[Problem A] Please reproduce the listing verbatim, from the line with "1513x851 pixels. At" to the line with "Select the full-price", both included.

[Document segment]
The InnoDB full-text search capability is an exciting feature. The full-text search itself is generally useful to have in an RDBMS. If an application is using all InnoDB tables except for one that is used for full-text searches, now that last table can be switched to InnoDB. If putting the full-text data in a MyISAM table led to scalability problems, duplication, or a less-than-ideal schema design, now those issues can be addressed.
In this post, I’ll take you through some of the basics of setting
up and querying an InnoDB FULLTEXT
search index.
I’ll leave the scalability and performance aspects to Jimmy’s and Vinay’s blog posts, and just use some toy-sized
data for demonstration purposes.
Creating a Table with a Full-Text Search Index
The key component of this feature is an index of type
FULLTEXT
, applied to one or more columns of an
InnoDB table.
In Jimmy’s post, he mentions some scalability
considerations where you might create the table (including a
special FTS_DOC_ID
column), load the data, then
create the FULLTEXT
index afterward. For simplicity
(and since the data volume is so small), I’ll create the table
with the index in place, then load the data afterward.
use test; -- We will do some commits and rollbacks to demonstrate transactional features. -- So turn off the default setting that commits immediately after each statement. set autocommit=0; drop table if exists quotes; -- The InnoDB full-text search feature in the 5.6 Labs release -- lets us define the FULLTEXT index on an InnoDB table. -- The ENGINE=INNODB clause is just to illustrate the InnoDB aspect. -- In 5.5 and above, new tables use InnoDB by default. create table quotes ( id int unsigned auto_increment primary key , author varchar(64) , quote varchar(4000) , source varchar(64) , fulltext(quote) ) engine=innodb; -- Get some words and phrases to search for into the table. insert into quotes (author, quote, source) values ('Abraham Lincoln', 'Fourscore and seven years ago...', 'Gettysburg Address') , ('George Harrison', 'All those years ago...', 'Live In Japan') , ('Arthur C. Clarke', 'Then 10 years ago the monolith was discovered.', '2010: The Year We Make Contact') , ('Benjamin Franklin', 'Early to bed and early to rise, makes a man healthy, wealthy, and wise.', 'Poor Richard''s Almanack') , ('James Thurber', 'Early to rise and early to bed makes a male healthy and wealthy and dead.', 'The New Yorker') , ('K', '1500 hundred years ago, everybody knew that the Earth was the center of the universe.', 'Men in Black') ; -- Since this is an InnoDB table, we are mindful of transactions. commit;
Word and Phrase Search – Natural Language Mode
Once the data is loaded and committed, you can run queries
using the MATCH(columns) AGAINST (search
expression)

[Items]
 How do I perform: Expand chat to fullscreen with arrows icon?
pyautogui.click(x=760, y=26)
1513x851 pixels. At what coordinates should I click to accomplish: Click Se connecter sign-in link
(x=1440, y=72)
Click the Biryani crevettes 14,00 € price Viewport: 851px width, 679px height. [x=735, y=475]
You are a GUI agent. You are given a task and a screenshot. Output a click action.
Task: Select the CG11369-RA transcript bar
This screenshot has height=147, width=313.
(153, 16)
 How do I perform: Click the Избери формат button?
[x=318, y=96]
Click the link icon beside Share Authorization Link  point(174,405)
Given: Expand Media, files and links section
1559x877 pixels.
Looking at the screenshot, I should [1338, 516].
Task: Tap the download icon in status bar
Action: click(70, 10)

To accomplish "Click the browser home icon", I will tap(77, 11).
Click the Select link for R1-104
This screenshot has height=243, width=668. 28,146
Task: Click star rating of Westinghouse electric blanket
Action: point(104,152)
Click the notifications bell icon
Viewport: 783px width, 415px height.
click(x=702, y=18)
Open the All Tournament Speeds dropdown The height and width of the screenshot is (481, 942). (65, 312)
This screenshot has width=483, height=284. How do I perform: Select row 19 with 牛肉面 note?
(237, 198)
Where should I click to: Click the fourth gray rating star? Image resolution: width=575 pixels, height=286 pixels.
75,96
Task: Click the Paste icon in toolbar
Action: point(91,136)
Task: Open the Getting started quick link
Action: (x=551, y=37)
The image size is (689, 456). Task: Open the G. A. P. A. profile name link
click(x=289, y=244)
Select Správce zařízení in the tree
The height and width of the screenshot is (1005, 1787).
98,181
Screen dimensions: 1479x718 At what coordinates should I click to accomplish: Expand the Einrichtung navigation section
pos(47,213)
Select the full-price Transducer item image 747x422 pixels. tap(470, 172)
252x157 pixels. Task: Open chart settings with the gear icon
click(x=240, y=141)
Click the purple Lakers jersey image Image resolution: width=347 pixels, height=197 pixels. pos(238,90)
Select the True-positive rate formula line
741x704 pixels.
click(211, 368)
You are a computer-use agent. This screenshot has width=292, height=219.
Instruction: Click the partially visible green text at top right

[Problem B] In the InnoDB full-text search post, which column of the quotes table is given the FULLTEXT index?

[Answer A]
1513x851 pixels. At what coordinates should I click to accomplish: Click Se connecter sign-in link
(x=1440, y=72)
Click the Biryani crevettes 14,00 € price Viewport: 851px width, 679px height. [x=735, y=475]
You are a GUI agent. You are given a task and a screenshot. Output a click action.
Task: Select the CG11369-RA transcript bar
This screenshot has height=147, width=313.
(153, 16)
 How do I perform: Click the Избери формат button?
[x=318, y=96]
Click the link icon beside Share Authorization Link  point(174,405)
Given: Expand Media, files and links section
1559x877 pixels.
Looking at the screenshot, I should [1338, 516].
Task: Tap the download icon in status bar
Action: click(70, 10)

To accomplish "Click the browser home icon", I will tap(77, 11).
Click the Select link for R1-104
This screenshot has height=243, width=668. 28,146
Task: Click star rating of Westinghouse electric blanket
Action: point(104,152)
Click the notifications bell icon
Viewport: 783px width, 415px height.
click(x=702, y=18)
Open the All Tournament Speeds dropdown The height and width of the screenshot is (481, 942). (65, 312)
This screenshot has width=483, height=284. How do I perform: Select row 19 with 牛肉面 note?
(237, 198)
Where should I click to: Click the fourth gray rating star? Image resolution: width=575 pixels, height=286 pixels.
75,96
Task: Click the Paste icon in toolbar
Action: point(91,136)
Task: Open the Getting started quick link
Action: (x=551, y=37)
The image size is (689, 456). Task: Open the G. A. P. A. profile name link
click(x=289, y=244)
Select Správce zařízení in the tree
The height and width of the screenshot is (1005, 1787).
98,181
Screen dimensions: 1479x718 At what coordinates should I click to accomplish: Expand the Einrichtung navigation section
pos(47,213)
Select the full-price Transducer item image 747x422 pixels. tap(470, 172)

[Answer B] The quote column.